Given its potential for damage, it is not surprising that there have been attempts to regulate the distribution of dual-use tools such as Metasploit (Schneier 2007; Hulme 2012). However, such a policy is mostly ineffective. Attackers will always find ways to get access to such tools. Moreover, restrictions make it difficult to use offensive tools for educational purposes, which would decrease the competence of the defenders in the long run.

9 Conclusion

In this chapter, we introduced the basic concepts and models of cybersecurity. Given the complexity of this field, there are many directions for further exploration. Nonetheless, even the basics presented in this chapter raise several ethical questions.

First, ethical issues are relevant for cybersecurity professionals, i.e. on the level of individuals. Security analysts may have to decide how they should deal with a newly discovered vulnerability. Should they only disclose it to the responsible vendor or also inform the public? If they decide to publish it, which details should be made available before the vulnerability is fixed? On the one hand, publishing too much or too early might cause significant harm. On the other hand, keeping the vulnerability secret prevents users of the vulnerable product from taking action on their own, and it decreases the vendor’s incentive to actually ship a fix in a timely manner.
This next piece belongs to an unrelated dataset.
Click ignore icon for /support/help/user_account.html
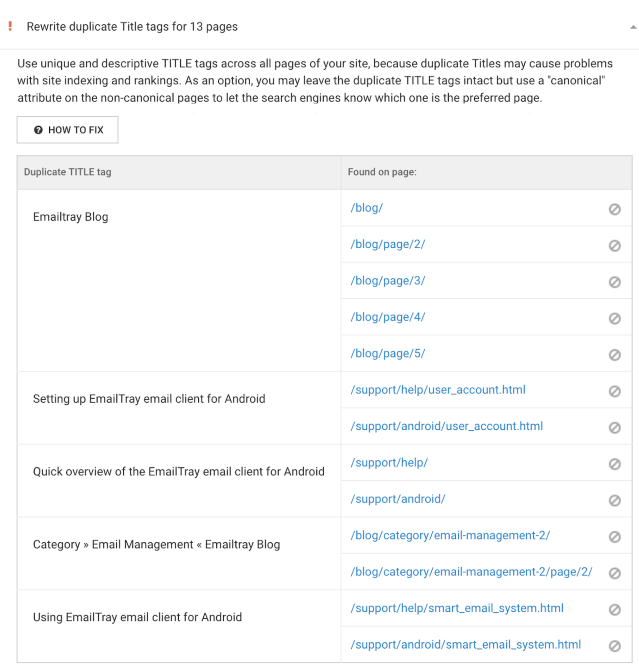 click(615, 391)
This is only one example where the actual outcomes of various alternatives are difficult to predict, which is why there is no consensus about vulnerability disclosure in the community (more in Chaps. 3 and 4).

Ethical issues are also encountered on an organisational level. Most organisations struggle with finding a justifiable balance between investing in security and accepting the remaining risks. Security cannot be bought from the shelf because organisations have different needs. Moreover, effective security relies on humans—and humans tend to act (or fail) in surprising ways. Organisations may also be inclined to exploit power asymmetries that allow them to externalise their costs by transferring risks to users or other unrelated parties.

Finally, ethical issues also arise on an architectural level. It is challenging to predict how a new system or security mechanism will be used. This is particularly an issue for dual-use tools whose impact on security depends on the intentions of the actor. Another example is Certificate Transparency, which has been designed to solve a particular security issue. However, it can also be misused for reconnaissance. Of course, this kind of exploitation was foreseeable for experts, but it still startles system administrators whose internal hosts are now exposed in a public database. Building useful systems with limited misuse potential is a challenging problem for which we do not yet have readily available solutions.

Tackling ethical questions in the field of cybersecurity is difficult due to its very nature: We usually have to make decisions based on insufficient information. We often do not fully understand the consequences of turning a particular lever and systems exhibit surprising (emergent) behaviour once users (and creative adversaries) lay their hands on them. In rare cases, we may be able to collect some facts (e.g. by studying past events); however, it is questionable whether these are still applicable. After all, cybersecurity is an endless cat-and-mouse game with constantly changing rules.